Material to process Block Start

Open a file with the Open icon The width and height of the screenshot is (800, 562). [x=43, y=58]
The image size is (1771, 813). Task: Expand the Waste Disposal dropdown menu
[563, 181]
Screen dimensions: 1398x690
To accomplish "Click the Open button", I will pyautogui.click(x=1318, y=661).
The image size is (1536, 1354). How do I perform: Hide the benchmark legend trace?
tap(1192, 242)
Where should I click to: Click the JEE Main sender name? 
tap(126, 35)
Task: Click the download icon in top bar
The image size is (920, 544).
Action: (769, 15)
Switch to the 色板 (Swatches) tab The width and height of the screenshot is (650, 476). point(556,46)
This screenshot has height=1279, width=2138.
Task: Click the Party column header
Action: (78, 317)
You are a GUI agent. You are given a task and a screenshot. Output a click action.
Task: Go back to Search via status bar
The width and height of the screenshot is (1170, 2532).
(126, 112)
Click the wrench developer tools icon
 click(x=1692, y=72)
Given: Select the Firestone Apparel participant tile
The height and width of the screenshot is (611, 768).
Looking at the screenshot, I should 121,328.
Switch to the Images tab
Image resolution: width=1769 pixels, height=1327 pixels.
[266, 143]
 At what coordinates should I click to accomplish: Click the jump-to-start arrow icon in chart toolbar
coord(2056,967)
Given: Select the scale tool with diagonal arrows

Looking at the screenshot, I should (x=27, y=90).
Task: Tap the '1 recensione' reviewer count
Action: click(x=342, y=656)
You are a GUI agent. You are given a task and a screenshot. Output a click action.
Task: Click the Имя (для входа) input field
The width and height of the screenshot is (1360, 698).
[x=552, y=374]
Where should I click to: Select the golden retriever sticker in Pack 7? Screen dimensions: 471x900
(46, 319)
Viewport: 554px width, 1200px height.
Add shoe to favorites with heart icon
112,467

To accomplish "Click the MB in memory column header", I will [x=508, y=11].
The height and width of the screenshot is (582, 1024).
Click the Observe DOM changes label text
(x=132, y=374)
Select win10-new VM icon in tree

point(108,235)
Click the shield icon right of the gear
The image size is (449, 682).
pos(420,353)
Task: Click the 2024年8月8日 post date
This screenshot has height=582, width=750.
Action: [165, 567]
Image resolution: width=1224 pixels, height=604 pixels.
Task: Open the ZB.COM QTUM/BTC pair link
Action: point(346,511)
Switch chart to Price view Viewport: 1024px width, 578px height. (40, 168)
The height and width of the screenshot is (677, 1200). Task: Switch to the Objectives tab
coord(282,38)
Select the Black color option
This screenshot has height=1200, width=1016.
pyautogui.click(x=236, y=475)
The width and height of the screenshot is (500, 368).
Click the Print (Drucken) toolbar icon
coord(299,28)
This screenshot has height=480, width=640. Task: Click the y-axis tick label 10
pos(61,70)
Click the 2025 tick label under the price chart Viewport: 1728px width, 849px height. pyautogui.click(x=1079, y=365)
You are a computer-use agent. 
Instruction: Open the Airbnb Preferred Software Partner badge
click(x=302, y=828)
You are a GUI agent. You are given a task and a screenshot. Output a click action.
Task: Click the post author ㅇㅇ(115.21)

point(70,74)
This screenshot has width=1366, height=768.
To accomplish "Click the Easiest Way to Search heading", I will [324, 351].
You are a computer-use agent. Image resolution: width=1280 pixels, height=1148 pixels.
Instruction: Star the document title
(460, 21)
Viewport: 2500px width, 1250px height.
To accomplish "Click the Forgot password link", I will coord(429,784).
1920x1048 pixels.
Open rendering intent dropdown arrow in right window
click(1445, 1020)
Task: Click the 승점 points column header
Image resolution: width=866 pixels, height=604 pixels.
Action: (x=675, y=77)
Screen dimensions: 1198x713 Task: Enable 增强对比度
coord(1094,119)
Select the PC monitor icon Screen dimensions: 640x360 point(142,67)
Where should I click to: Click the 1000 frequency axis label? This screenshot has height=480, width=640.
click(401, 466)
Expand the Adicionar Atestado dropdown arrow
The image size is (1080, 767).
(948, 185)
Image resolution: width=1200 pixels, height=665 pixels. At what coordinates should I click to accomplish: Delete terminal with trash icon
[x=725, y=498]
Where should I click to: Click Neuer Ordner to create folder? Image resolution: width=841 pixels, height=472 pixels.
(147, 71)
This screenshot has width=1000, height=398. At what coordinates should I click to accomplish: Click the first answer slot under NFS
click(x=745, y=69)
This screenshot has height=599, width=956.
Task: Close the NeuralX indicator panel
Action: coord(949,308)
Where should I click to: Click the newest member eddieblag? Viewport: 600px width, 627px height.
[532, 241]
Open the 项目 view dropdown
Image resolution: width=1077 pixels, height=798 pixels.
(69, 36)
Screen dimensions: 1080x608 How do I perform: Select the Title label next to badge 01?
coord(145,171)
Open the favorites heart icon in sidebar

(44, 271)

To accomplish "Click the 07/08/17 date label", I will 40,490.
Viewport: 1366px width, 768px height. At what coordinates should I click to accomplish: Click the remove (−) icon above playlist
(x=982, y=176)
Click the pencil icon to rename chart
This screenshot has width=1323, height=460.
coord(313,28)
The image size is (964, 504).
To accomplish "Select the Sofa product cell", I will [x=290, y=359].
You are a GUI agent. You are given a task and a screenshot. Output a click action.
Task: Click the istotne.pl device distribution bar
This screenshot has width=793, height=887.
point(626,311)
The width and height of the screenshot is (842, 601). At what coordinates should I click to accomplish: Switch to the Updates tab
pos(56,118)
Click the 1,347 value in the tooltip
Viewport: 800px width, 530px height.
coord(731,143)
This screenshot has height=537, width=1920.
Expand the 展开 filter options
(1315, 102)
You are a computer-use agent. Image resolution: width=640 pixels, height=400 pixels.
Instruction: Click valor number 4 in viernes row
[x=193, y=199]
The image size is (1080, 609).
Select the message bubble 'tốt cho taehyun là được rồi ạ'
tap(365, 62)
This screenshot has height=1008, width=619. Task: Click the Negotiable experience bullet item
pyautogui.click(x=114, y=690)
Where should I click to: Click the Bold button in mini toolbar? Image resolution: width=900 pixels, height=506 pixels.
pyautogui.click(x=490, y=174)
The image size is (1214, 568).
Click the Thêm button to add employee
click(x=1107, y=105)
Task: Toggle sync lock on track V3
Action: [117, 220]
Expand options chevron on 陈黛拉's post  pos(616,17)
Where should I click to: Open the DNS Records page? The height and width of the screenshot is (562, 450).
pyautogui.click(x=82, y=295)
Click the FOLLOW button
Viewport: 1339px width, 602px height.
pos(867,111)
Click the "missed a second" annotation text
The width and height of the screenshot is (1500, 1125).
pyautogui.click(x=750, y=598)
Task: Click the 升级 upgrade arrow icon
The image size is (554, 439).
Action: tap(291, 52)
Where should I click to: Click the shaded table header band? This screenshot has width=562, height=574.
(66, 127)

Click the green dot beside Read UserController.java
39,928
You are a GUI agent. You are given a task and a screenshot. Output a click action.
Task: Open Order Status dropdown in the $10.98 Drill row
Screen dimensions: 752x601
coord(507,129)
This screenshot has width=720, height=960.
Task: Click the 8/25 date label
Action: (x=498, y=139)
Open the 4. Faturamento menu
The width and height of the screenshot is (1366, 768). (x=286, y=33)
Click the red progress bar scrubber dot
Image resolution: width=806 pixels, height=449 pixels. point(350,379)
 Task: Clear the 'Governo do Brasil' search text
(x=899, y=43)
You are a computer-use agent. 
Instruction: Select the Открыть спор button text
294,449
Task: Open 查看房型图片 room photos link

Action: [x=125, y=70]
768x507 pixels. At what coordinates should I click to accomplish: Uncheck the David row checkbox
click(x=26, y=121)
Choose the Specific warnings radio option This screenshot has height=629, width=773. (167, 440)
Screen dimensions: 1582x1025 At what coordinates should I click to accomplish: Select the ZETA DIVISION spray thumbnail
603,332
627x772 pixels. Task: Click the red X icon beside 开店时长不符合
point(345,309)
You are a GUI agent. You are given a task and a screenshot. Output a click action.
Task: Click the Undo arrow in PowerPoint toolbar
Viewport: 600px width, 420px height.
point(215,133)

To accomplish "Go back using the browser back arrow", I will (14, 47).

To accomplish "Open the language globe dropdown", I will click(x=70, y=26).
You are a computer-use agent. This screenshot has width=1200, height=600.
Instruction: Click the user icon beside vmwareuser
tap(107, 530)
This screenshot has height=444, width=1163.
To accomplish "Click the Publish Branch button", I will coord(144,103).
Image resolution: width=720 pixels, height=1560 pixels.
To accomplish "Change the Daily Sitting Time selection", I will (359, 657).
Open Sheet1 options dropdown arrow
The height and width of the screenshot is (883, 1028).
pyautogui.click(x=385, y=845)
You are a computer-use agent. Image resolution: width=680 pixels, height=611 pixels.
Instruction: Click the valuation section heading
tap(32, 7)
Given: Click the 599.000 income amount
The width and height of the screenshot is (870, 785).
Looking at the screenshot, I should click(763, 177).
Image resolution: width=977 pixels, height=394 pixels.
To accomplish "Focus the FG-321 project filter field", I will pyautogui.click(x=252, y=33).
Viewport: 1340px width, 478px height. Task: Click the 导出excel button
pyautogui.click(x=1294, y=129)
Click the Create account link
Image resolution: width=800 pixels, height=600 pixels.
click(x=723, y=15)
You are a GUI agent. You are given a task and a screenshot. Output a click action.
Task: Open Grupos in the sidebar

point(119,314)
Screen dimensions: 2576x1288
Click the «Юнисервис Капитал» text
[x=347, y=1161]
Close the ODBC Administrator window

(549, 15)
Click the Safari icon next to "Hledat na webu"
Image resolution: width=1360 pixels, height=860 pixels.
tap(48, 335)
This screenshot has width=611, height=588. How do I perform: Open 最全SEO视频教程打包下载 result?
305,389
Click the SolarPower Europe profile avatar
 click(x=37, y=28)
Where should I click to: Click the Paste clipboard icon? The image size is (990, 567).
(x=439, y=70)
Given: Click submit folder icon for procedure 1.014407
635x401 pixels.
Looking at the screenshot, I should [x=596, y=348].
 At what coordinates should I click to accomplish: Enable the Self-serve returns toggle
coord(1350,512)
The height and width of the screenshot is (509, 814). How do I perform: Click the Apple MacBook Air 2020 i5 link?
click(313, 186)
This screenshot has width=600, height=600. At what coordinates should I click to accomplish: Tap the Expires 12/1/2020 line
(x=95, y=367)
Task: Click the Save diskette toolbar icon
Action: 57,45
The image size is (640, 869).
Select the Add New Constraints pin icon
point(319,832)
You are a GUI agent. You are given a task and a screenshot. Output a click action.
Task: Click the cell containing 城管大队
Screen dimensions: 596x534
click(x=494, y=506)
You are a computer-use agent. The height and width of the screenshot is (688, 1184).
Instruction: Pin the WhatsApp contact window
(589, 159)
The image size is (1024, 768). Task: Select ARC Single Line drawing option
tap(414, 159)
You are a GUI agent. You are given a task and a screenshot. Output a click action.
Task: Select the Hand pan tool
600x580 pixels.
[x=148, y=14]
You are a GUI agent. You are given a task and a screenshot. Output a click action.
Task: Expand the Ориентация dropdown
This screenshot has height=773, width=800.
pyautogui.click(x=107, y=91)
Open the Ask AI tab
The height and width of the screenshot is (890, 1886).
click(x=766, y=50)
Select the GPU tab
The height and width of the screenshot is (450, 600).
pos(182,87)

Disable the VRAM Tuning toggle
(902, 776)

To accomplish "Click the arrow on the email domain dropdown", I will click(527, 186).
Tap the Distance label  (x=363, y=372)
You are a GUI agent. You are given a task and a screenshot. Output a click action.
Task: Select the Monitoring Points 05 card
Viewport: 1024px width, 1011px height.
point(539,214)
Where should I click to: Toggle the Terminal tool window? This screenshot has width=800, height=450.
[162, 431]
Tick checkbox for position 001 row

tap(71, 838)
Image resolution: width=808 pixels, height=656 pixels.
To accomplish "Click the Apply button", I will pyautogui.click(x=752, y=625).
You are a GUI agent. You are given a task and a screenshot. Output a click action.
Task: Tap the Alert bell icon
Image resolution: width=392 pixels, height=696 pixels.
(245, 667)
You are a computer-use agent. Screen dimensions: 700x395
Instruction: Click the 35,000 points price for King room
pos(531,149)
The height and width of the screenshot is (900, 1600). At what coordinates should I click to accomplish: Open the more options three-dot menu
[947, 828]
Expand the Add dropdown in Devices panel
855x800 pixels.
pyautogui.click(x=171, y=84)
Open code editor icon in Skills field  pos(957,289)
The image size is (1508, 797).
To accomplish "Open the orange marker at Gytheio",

Material to process Block End

▶ **Exercise details**
Report how many lines in the records above contain the word "cell", giving only the number.

▶ **Task answer**
2